Fear will keep the local systems in line - fear of this battle station.
-- Grand Moff Tarkin, Star Wars: A New Hope
I've written before about the futility of aggressive, balance of power based approaches to foreign policy. Unless you're prepared to obliterate your enemy completely, subjugation and intimidation just don't work most of the time.
That doesn't stop bully states from using it again and again, to predictably disastrous results.
Two articles that crossed my screen today cast some light on this phenomenon. In the first, published today in Salon, a piece on the situation in Israel after last year's month-long war in Lebanon describes the failure of Israel's much-criticized exercise of military power to accomplish any of its objectives. [Note: Salon requires you to click through a banner ad before you can read the article]
According to Israeli military intelligence, Hezbollah remains firmly rooted in Lebanon and has successfully rearmed - the Iranian-backed Shiite militia now has even more missiles than it had before last summer's war. To many Israelis, it seems as if that war, and the destruction it brought, were all for nothing. ...
Several senior [Israeli government] officials acknowledged unequivocally that Israel lost the war against Hezbollah, and confirmed that this is a widely held view inside the Israeli government - despite many public pronouncements to the contrary by Israeli leaders.
This flies right in the face of Likud Party orthodoxy. For decades, the Israeli right-wing has argued that Israel needs to be able and willing, as Richard Perle argued in 1996, to:
contain, destabilize, and roll-back some of its most dangerous threats. This implies clean break from the slogan, 'comprehensive peace' to a traditional concept of strategy based on balance of power.
[Israel must also] change the nature of its relations with the Palestinians, including upholding the right of hot pursuit for self defense into all Palestinian areas and nurturing alternatives to [former Palestinian Authority leader Yassir] Arafat's exclusive grip on Palestinian society.
Perle's argument was based on the false premise that by beating the Palestinians hard enough, Israel would be able to pacify them, domesticate their aspirations, and convince them that passive acceptance would be less painful than active resistance.
Former Likud Party leader and Israeli Prime Minister Ariel Sharon expressed the same sentiment in 2002 when he said, "The Palestinians must be hit and it must be very painful: we must cause them losses, victims, so that they feel the heavy price."

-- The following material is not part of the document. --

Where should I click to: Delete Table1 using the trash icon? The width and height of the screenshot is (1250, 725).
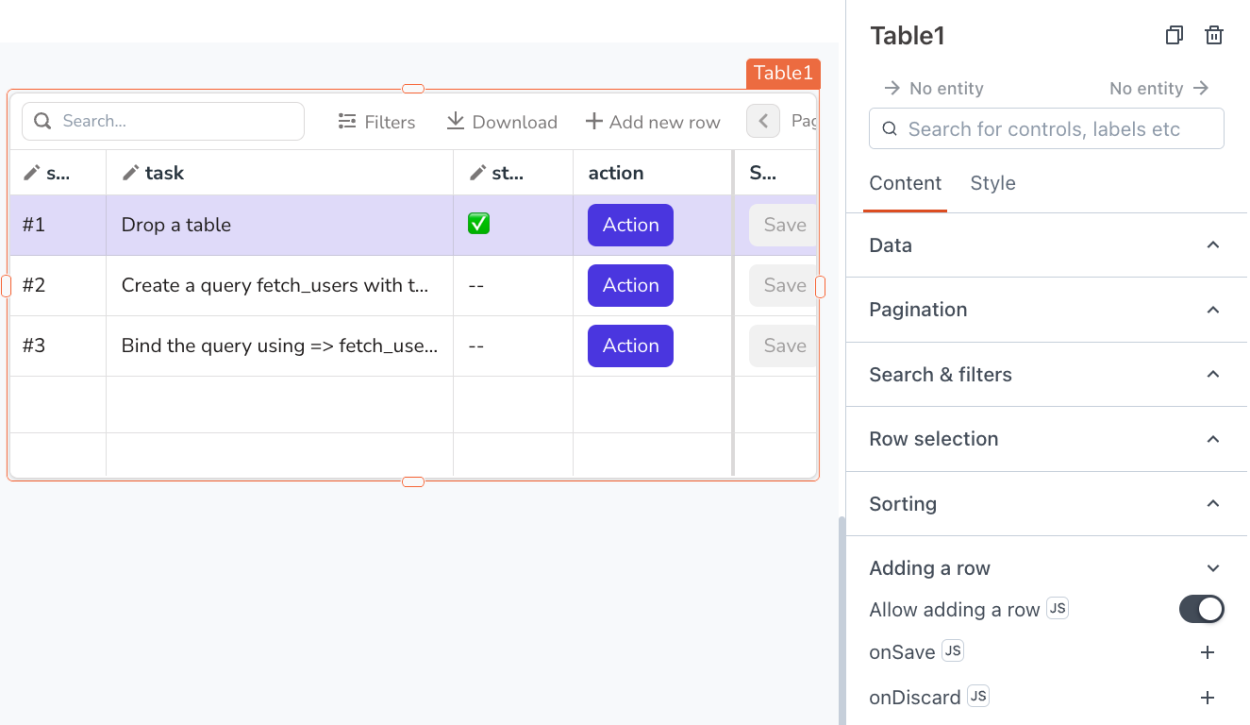click(x=1214, y=35)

With the election of Hamas and the ongoing insurgency in Palestine last year and the open presence of Hezbollah in Lebanon, the failure of this strategy is painfully evident.
According to the Salon article, many government officials and analysts in Israel are starting to blame the Bush administration's Middle East policy for the precarious situation in which Israel finds itself.
This year's annual report by Tel Aviv University's Jaffee Center blames "the American failure in Iraq" for harming Israeli security and recommending that the US withdraw sooner rather than later because "There is no Israeli interest being served by a continued American presence in Iraq."
What remains less clear is the extent to which those same analysts have recognized the the Bush administration's strategy in the Middle East parallels that of Israel. Just as the US tipped its hand by invading Iraq and lost the ability to threaten the use of power, so did Israel do the same when it invaded Lebanon.
Far from striking terror into enemies, these actions revealed the US and Israel as being merely human, as susceptible to resistance as any other human agency. If anything, they emboldened their enemies, who are now ready to call the US and Israel's bluff again.
At the same time, another development threatens to shift dramatically the underlying balance of power in the Middle East, further squeezing the US out of its former place.
The Times of London ran a remarkable essay today on a recent meeting between India, China and Russia:
Foreign ministers from the three emerging giants met in Delhi yesterday to discuss ways to build a more democratic "multipolar world".
It was the second such meeting in the past two years and came after an unprecedented meeting between their respective leaders, Manmohan Singh, Hu Jintao and Vladimir Putin, during the G8 summit in St Petersburg in July.
It also came only four days after Mr Putin stunned Western officials by railing against American foreign policy at a security conference in Munich.
They are maintaining that their approach is democratic, cooperative, and multilateral, all of which effectively undermine the Bush administration's authoritarian, coercive, and unilateral approach to global politics.
Of the three, Russia is the most openly anti-hegemonic, but with Putin's authoritarian tendencies and Russia's history, it's not a stretch to expect that Putin really just wants a bigger piece of the action.
However, it's clear a new non-aligned movement is starting to shape itself, and it's also clear that the biggest impetus for these new relationships is the abandonment in the US of multilateralism, diplomacy, and fairness.
To paraphrase Princess Leia, the more the US tightens its grip, the more nations will slip through its fingers.